Membuka pintu mobil tadi, mengingatkanku pada kotak cincin waktu itu. Di saat aku berusaha membukanya, ia malah tak terbuka. Di saat aku membukanya karena kesal, aku malah merusaknya.
Juga sepatu itu. Aku memakainya karena aku kesal. Tiba-tiba dia menjadi rusak.
Satu lagi! Saat berkendara bersama Tuan Raka. Aku tak mendapat kesialan apa pun. Seakan ada dinding perisai yang melindungiku agar tak terkena kesialan itu. Sekarang, Aku berkendara bersama Pak Ijo dan Mpok Nur. Malah ditabrak hingga bumper mobil menjadi penyok.
Sebenarnya aku ini kenapa?
...***
...
Akhirnya aku kembali. Tepat di depan pintu rumah. Tuan Raka berdiri dengan wajah kesal. Tuan Bima di sebelahnya terlihat biasa saja.
Habislah aku! Mobil itu penyok!
Tidak! Memangnya dia siapa? Aku sudah menjadi orang kaya sekarang. Aku bisa mengganti mobil itu dengan yang lebih mahal.
Aku turun dari mobil dan menghadap mereka berdua. Mpok Nur di belakangku.
“Maaf Tuan, Nona ...” Kalimat itu segera dipotong dari Tuan Raka.
“Masuklah Mpok! Aku ingin mendengar alasan apa yang akan dia berikan.” Seperti tonjolan di dada seorang wanita kurus. Datar, benar-benar datar kalimatnya.
Mpok Nur bergegas masuk ke dalam rumah. Kulirik Tuan Bima. Ia menggerak-gerakkan tangan dan alisnya. Seolah mengisyaratkan sesuatu. Semakin aku mencoba menerjemahkan, semakin terlihat bodoh wajahnya.
“Siapa yang mengizinkan kau keluar kamar?!” Tuan Raka menundukkan kepala, menatapku yang lebih pendek darinya.
Jujur saja Fauziah! Terserah dia mau marah atau tidak. “A-a-ak. Mpok Nur!”
Astaga mulut sialan! Malah menyebut Mpok Nur.
“Kenapa kau ke luar?!” tanyanya.
“Aku membeli kaca untuk lampu di kamar! Ayahku melapisi lampu dengan kaca agar tak rusak saat aku mem ...” Tuan Raka membekap mulutku. Ia menatap Tuan Bima. Tuan Bima terkejut melihat apa yang dia lakukan. Kupukuli tangannya. Ia melepaskanku.
“Aihs!” Aku berjalan kesal menuju kamar tamu. “Aku bahkan belum mandi dari tadi pagi!”
“Jangan masuk ke kamar mandi tanpa aku!” teriak Tuan Raka dengan nada kesal.
“Terserah kau saja!” balasku.
Harusnya dia menyediakan bak mandi di sana. Aku tidak butuh shower atau bahkan bathub yang bisa saja aku pecahkan hanya dengan sekali berendam di dalamnya.
“Aku tak kan membiarkanmu!” teriaknya lagi. Ck, Aku menoleh kesal.
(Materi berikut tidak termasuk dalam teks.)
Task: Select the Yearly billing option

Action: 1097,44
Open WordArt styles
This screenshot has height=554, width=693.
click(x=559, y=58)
Apa?! Kenapa?! Kenapa Tuan Bima terbelalak.
“Jangan lakukan apa pun di kamar tanpa aku!” teriak pria bodoh itu lagi, membuat mata Tuan Bima semakin terbelalak.
Jangan masuk ke kamar mandi tanpa aku.
Jangan masuk ke kamar mandi tanpa aku?
JANGAN MASUK KE KAMAR MANDI TANPA AKU!
Aaa. Aku berlari mendekat ke Tuan Raka. “Dasar tidak waras!” Kupukuli tangannya.
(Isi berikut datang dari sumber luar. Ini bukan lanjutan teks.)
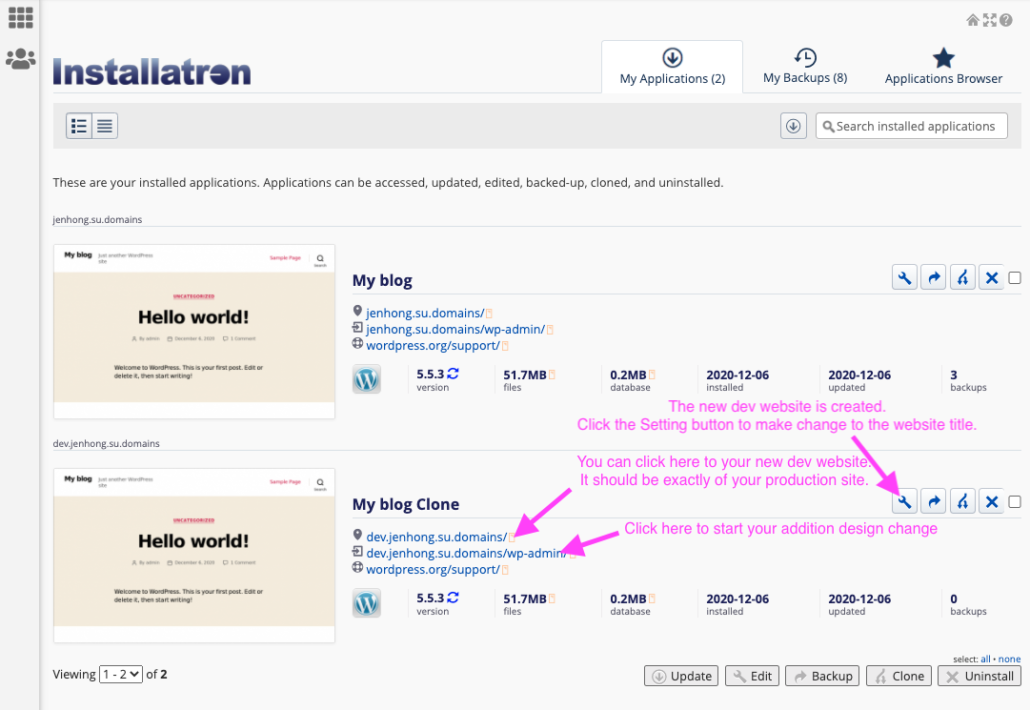Click the clone icon for My blog
The image size is (1030, 710).
[x=962, y=278]
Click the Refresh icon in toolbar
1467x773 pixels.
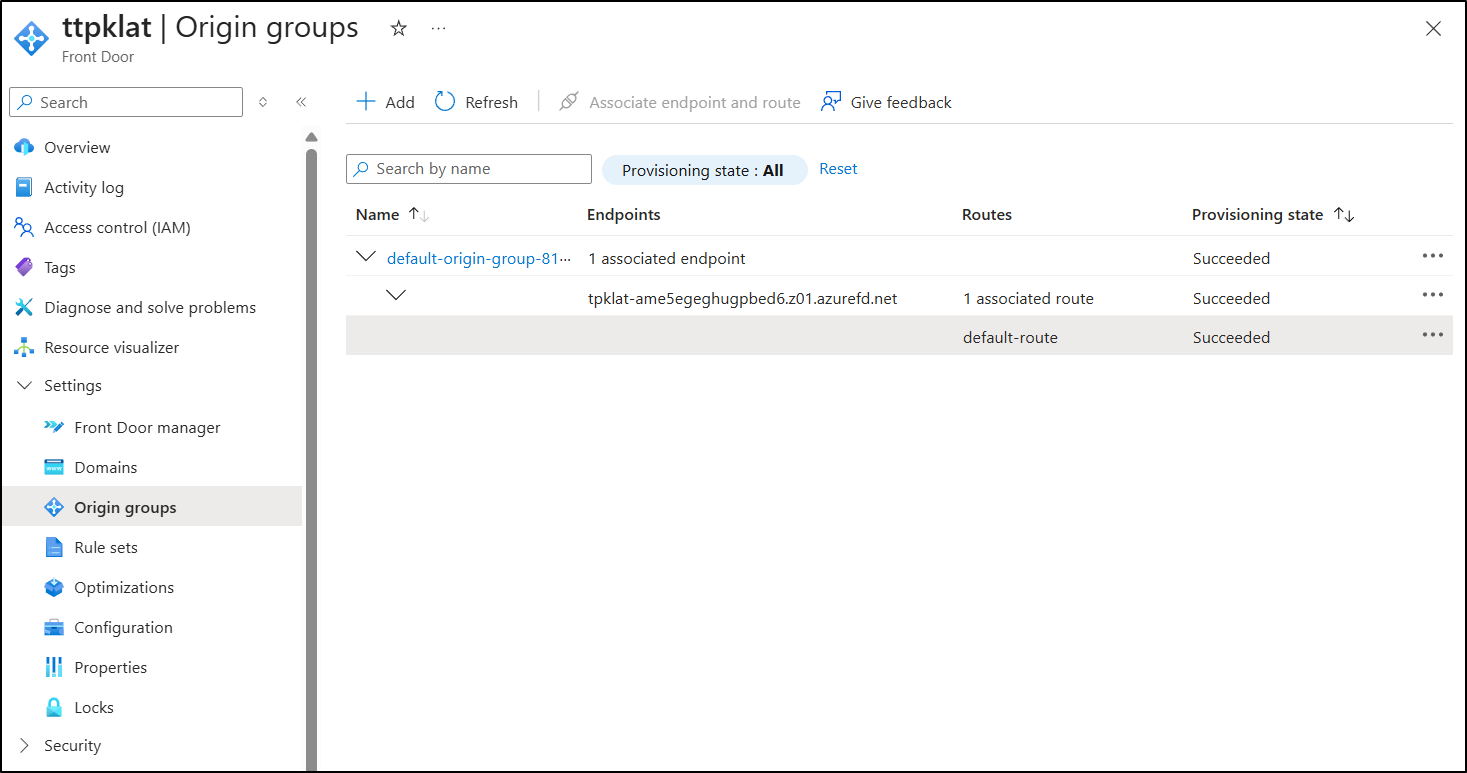pyautogui.click(x=445, y=102)
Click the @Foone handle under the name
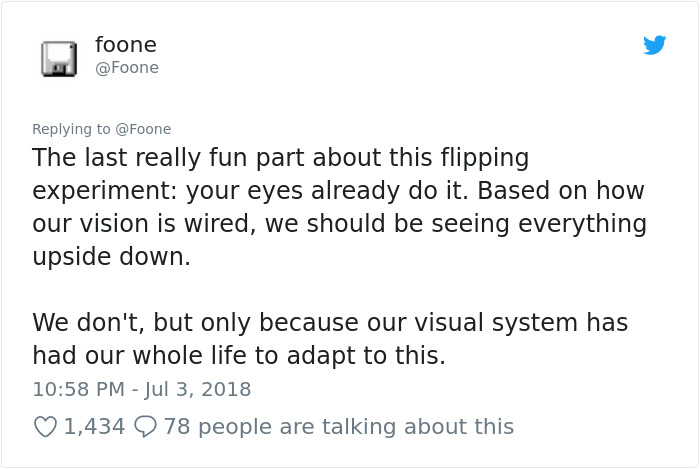Image resolution: width=700 pixels, height=469 pixels. (126, 68)
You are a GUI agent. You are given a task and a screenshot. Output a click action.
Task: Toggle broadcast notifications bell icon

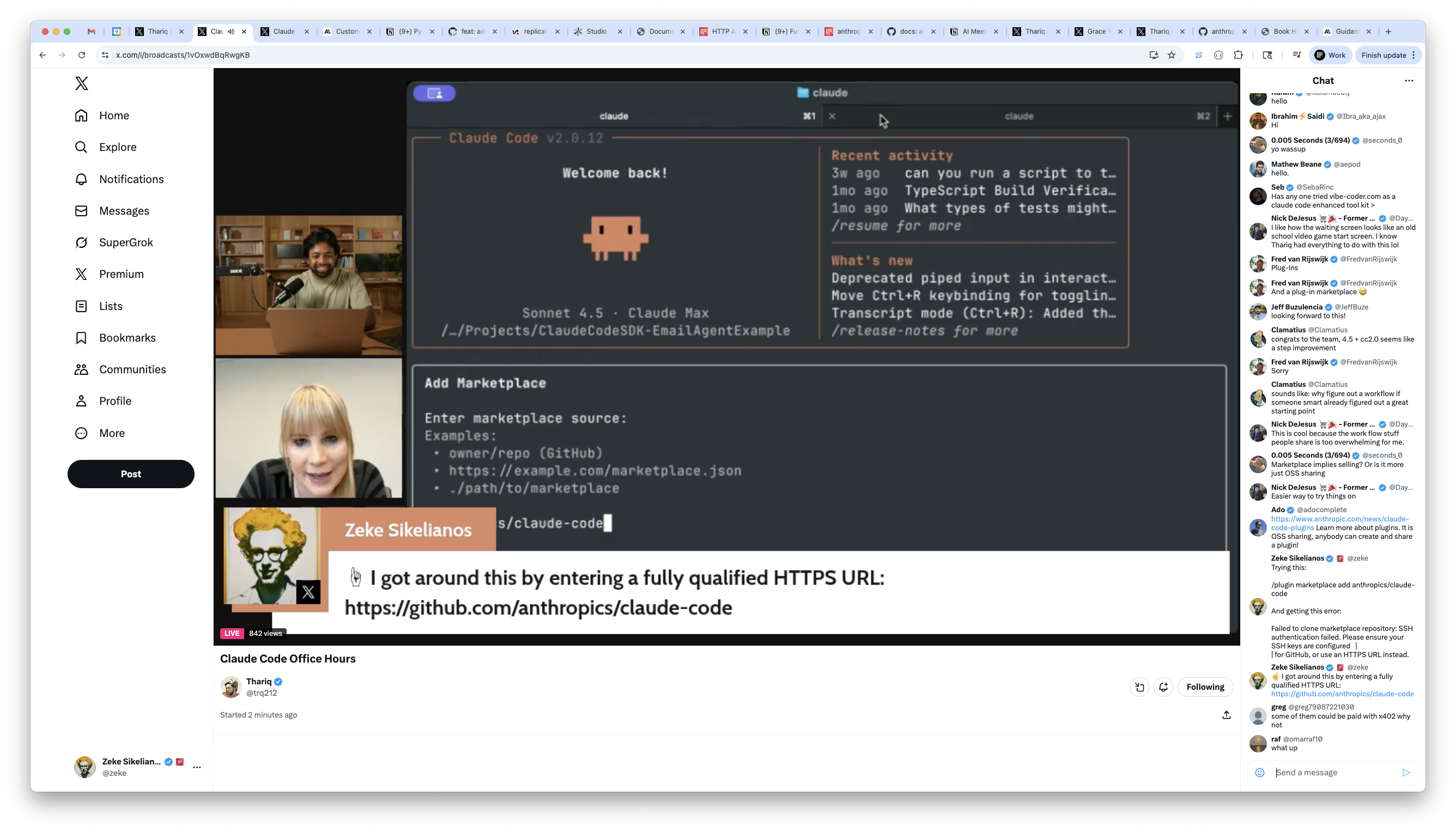[1163, 687]
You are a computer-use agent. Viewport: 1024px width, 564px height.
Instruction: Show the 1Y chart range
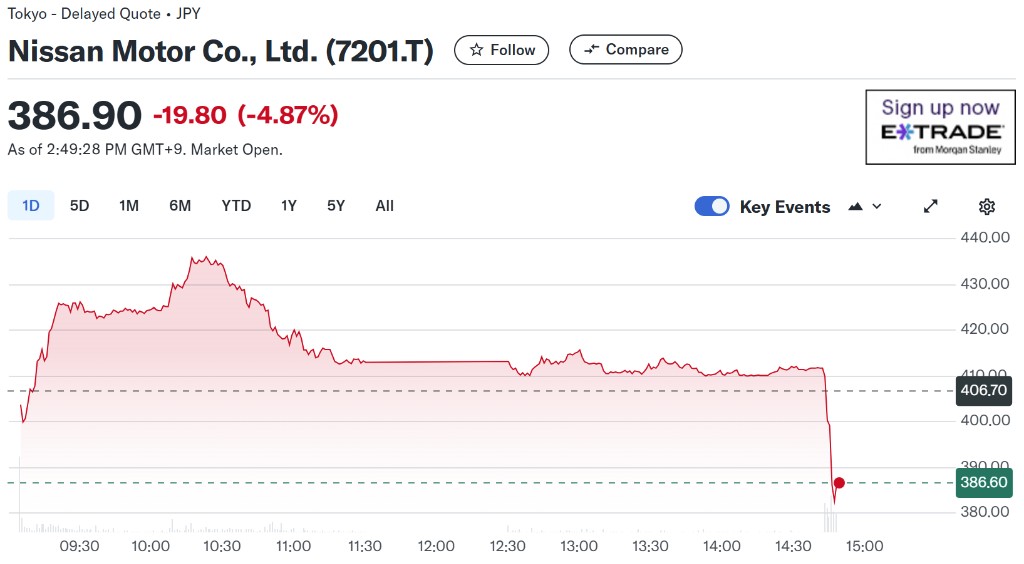click(289, 206)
Ia menghindar berlindung di balik tubuh Tuan Bima. “Hei! Kenapa kau ini?!”
Beraninya dia merendahkan harga diriku lagi. Aku masih tetap seorang gadis hingga saat ini!
“Aku juga ingin menikah!” teriak Tuan Bima.
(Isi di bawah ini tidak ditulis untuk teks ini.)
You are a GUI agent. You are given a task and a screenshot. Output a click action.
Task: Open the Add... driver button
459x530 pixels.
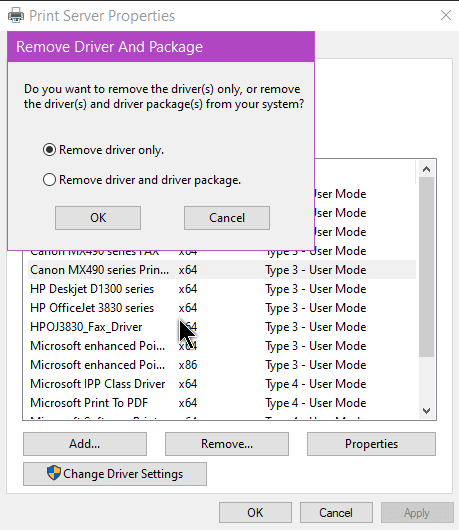85,444
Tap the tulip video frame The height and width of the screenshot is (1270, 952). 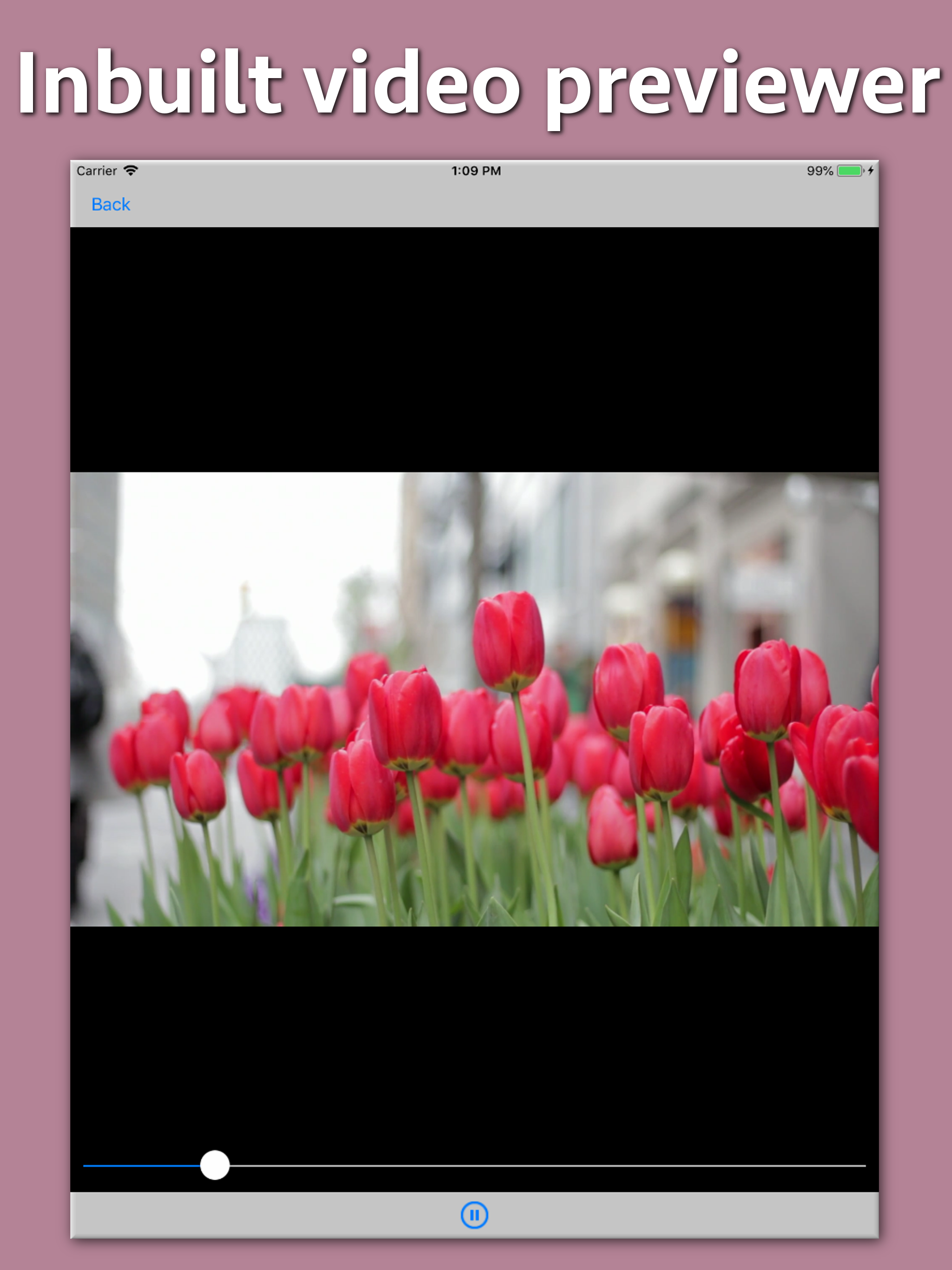(474, 698)
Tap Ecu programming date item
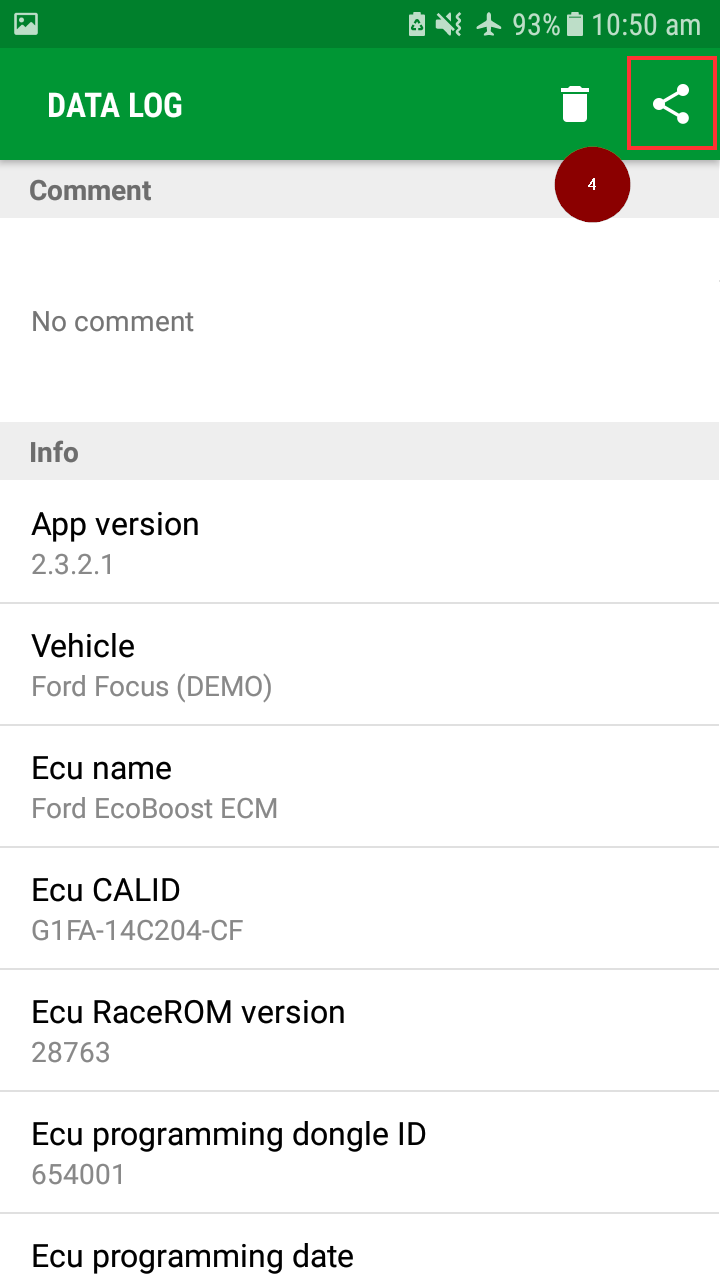The image size is (720, 1280). point(360,1255)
Aaaaa. Dasar tidak waras! Kuhempas kakiku masuk ke kamar tamu. Astaga kenapa aku harus menikah dengan pria bejat seperti dia!
***
Ya, aku sudah mandi. Dimandikan oleh suami tercintaku, huek maaf aku berbohong. Ingin muntah aku menyebut dia suami tercinta.
Sama seperti hari kemarin dia juga memandikanku. Aku tidak dibolehkan memegang apa pun yang ada di sini. Aku juga harus menjaga pandanganku. Karena itu terlalu berbahaya.
Sekarang, dia tengah menyisir rambutku. “Apa kau memotong rambutmu?” tanyanya.
Dasar buta! Kenapa baru bertanya sekarang. “Tidak!” ketusku.
“Bukankah rambutmu masih panjang sehari sebelum kita menikah?” tanyanya lagi.
“Ck, sisir saja yang rapi! Jangan banyak bertanya!”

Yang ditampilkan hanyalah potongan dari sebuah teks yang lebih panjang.